What are some of the key differences to using Facebook successfully vs. other platforms, such as Twitter or LinkedIn?
Facebook is all about interacting and building relationships. Twitter is about sharing your knowledge and sources of expertise and learning from others. LinkedIn is a professional networking site that can expand your range of career resources and contacts. They each have very different vibes and audiences and are initially attractive to different personality types, but I think artists should have a presence on all three.
What sorts of “a-ha” moments related to this topic are experienced by artists who take your social media workshops?
My experience from teaching these workshops has been very gratifying as I see little light bulbs go off around the room. They understand they can access all this FREE online marketing power AND they can do it themselves AND have fun doing it.
How important is it to have a social media integration plan? What do those look like?
I encourage people to think it all through before they jump into social media. Do they have a home base, e.g. Web site, online portfolio, or blog? If not, they need one. Once on a social networking site, they should always be pointing people back to their home base. The most basic plan would involve choosing a social networking site they think will be fun and that they can commit to working on for a year. Make sure the same keywords are distributed throughout their Web site (or other home base) and their social media site profile for good search engine optimization. That is absolutely the most basic plan.
The best plan is to have a presence on a personal Web site, Facebook, Twitter, LinkedIn and a blog and to integrate them using apps so that minimal time is spent working the system. We want artists to take advantage of this brave new world yet still spend lots of time in the studio.
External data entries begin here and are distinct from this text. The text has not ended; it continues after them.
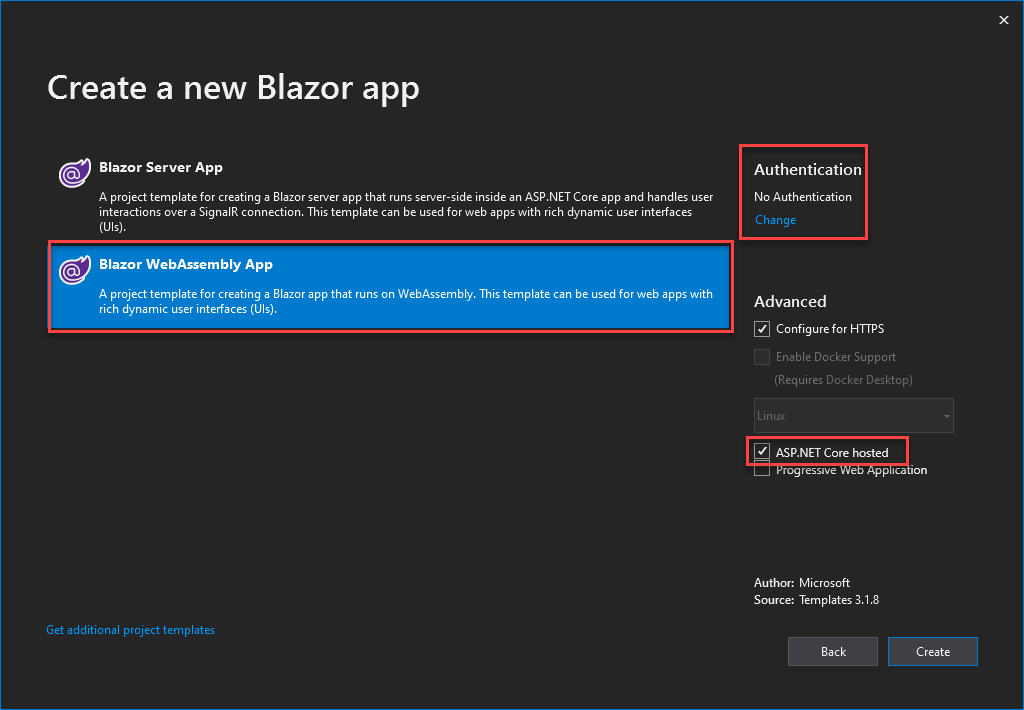Change the authentication type
Viewport: 1024px width, 710px height.
tap(775, 219)
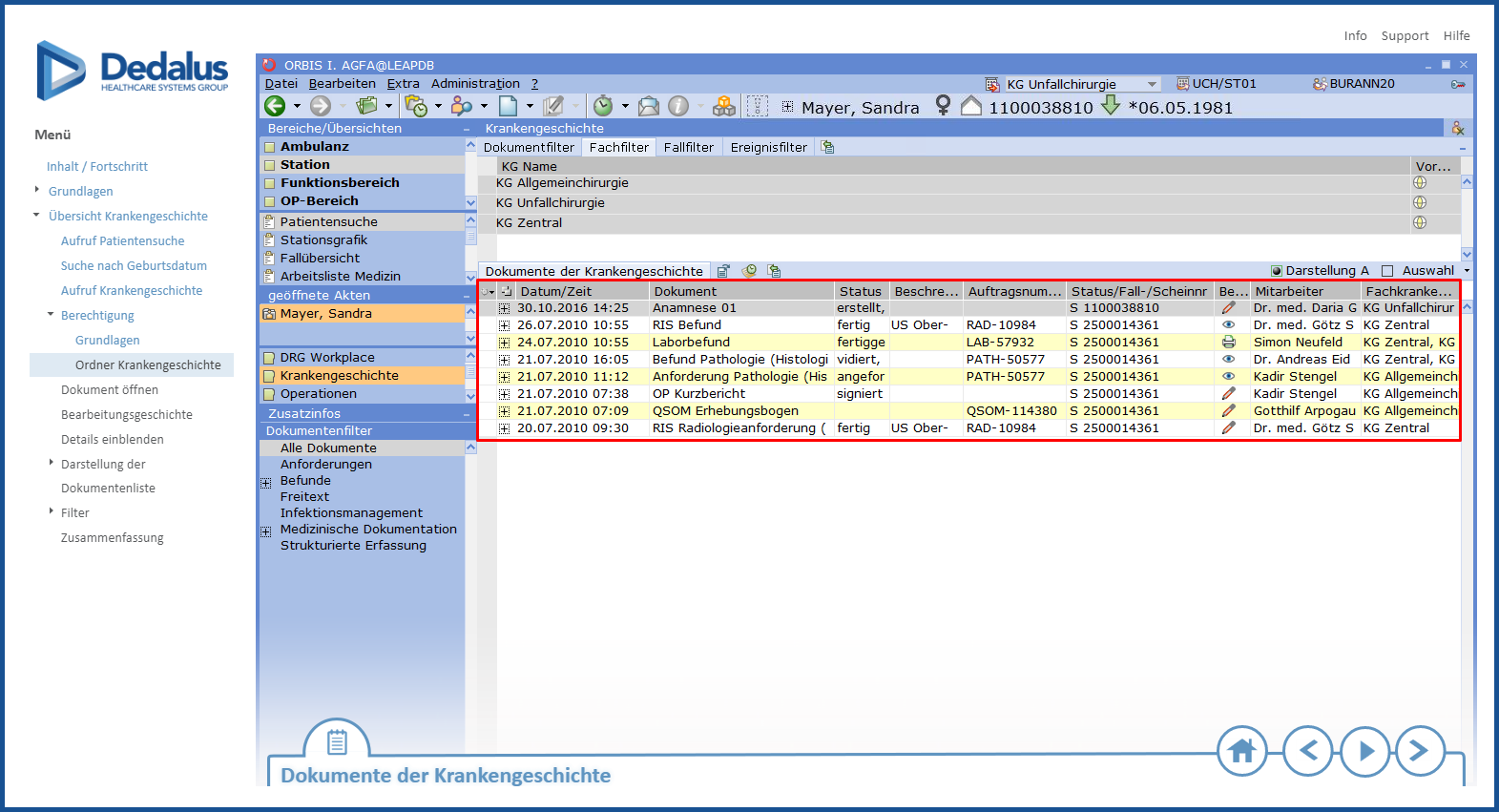Expand the OP Kurzbericht document row
The width and height of the screenshot is (1499, 812).
pyautogui.click(x=505, y=394)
Is there anything else related to this topic that you think is relevant?
I want to encourage artists to start thinking of themselves as a brand and to be consistent and professional in their formal presentation of themselves to the world, and that in no way dilutes their artistic integrity. Just because it’s not time spent creating art doesn’t mean it’s time wasted. These are tasks that support their creativity and they can also be creative and fun.